Its been one of those days. A really busy end to a really busy week at work. I have been leaving the house before the girls are up and getting home when they are fast asleep. My only contact has been garbled conversations with Poppet (4yo) and Dumpling (2yo) on the phone (Pumpkin’s still a bit young at almost 1 month old).

So today I set myself the goal to race through my workload and leave early to get home to take the elder two to buy an ‘Algae Eater’ fish for our ongoing Operation Aquarium project (which I have to say has been great fun).

Anyway I managed to get through my workload without getting too side tracked and left with enough time to get home to round the skidlets up and get to the Aquatics Shop before it closed.

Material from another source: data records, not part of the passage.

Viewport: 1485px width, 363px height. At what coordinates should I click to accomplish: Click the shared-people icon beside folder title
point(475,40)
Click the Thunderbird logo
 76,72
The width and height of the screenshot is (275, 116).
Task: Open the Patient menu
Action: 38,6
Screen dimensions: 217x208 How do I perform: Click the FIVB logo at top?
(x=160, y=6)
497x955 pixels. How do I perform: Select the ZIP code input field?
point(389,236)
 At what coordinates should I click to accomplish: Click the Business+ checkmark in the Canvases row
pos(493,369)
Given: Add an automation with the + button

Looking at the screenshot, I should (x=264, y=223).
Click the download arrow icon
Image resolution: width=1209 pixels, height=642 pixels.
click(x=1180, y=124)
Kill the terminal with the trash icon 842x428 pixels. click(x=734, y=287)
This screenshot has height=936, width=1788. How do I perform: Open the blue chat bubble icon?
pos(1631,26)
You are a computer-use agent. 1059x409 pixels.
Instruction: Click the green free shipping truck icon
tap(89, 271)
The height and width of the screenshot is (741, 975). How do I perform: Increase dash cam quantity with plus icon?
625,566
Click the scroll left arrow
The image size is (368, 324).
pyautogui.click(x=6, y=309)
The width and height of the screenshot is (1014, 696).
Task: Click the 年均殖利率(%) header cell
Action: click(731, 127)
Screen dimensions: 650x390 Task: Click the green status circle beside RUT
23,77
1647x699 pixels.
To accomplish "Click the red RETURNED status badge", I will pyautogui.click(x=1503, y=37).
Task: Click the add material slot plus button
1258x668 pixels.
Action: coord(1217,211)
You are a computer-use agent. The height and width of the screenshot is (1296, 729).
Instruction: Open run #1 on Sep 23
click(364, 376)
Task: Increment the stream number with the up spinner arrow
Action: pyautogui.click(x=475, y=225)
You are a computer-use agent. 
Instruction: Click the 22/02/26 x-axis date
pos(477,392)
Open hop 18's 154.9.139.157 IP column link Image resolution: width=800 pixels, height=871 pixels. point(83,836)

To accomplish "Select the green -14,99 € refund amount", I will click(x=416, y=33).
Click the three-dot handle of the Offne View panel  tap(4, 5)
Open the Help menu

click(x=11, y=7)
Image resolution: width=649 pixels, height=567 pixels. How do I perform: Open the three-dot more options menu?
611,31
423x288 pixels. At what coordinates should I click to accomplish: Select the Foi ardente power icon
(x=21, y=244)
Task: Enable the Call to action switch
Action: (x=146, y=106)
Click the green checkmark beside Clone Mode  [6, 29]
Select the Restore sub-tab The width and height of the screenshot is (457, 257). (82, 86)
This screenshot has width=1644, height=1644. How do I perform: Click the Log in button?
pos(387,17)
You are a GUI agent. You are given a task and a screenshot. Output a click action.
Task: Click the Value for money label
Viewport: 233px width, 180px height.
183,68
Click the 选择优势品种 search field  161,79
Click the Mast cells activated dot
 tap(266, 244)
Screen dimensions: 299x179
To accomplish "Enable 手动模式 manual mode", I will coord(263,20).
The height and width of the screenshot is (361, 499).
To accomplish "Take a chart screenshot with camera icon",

As I walked through the front door I was greeted with the usual chaos. Poppet running around aimlessly. Dumpling in tears over something. And that was when I saw that something wasn’t quite right with High Command and she said:

‘Dumpling’s been an absolute nightmare today! Earlier on, whilst I was breast feeding, she just came up and wacked Pumpkin around the head three times – I couldn’t get her to stop so I tapped her on the hand’

Now I honestly didn’t know what to say.

For those of you who have read my previous posts about my childhood memories, hitting my kids in any form is a real deal breaker.

It’s just not an option.


However we have really struggled with Dumpling and her discipline.

With Poppet being so well-behaved going through the Toddler stage I was one of those really smug parents who looked at other kids behaving really badly and looked down my nose at their parents rather arrogantly.

Dumpling, on the other hand, has been a different kettle of fish…..

So we have been really worried since High Command became pregnant with Pumpkin as to what Dumpling would be like with a newborn sister. The honest answer is she’s been brilliant (well more or less) until today

Everything that a naughty toddler can do, you name it, she has/does do – hitting/biting/hair pulling/spitting/prodding/poking etc.

And the thing is when she does one of the above and you pull her up on it, tell her ‘no that’s naughty’ she just laughs in your face as if to say ‘yeah what you going to do..butter wouldn’t melt in my mouth’..

But at the same time Dumpling is such a cute and cuddly and loving person that I think she has me wrapped around her little finger.

Oh and she is a bit different – just today the Manager at her Pre-School was commenting on how Dumpling is settling in and that she ‘Keeps all the staff amused’ and is a ‘Spirited whirlwind’ and ‘She ate her own body weight in soil today and then washed it down with the water for cleaning the pain brushes in’. When High Command was telling me this I really didn’t know whether to be proud or worry that it’s all my fault because I never properly sterilised her milk bottles when she was younger!

She’s definitely unique that is for sure and I love her for bits.

However the nasty streak in her when she is tired, or can’t get own way, means that she can be quite violent. There have been times where she has raked my face with her finger nails, then aggressively prodded her fingers into my eyes, that for a split second I have wanted to hit her back.

And the scratch and marks on Pumpkin’s forehead are testament to what Dumpling can be like.

But I am determined not to hit her (or any other of my kids for that matter) in any way.

Once you start tapping/hitting/thrashing/spanking your kids where do you draw the line?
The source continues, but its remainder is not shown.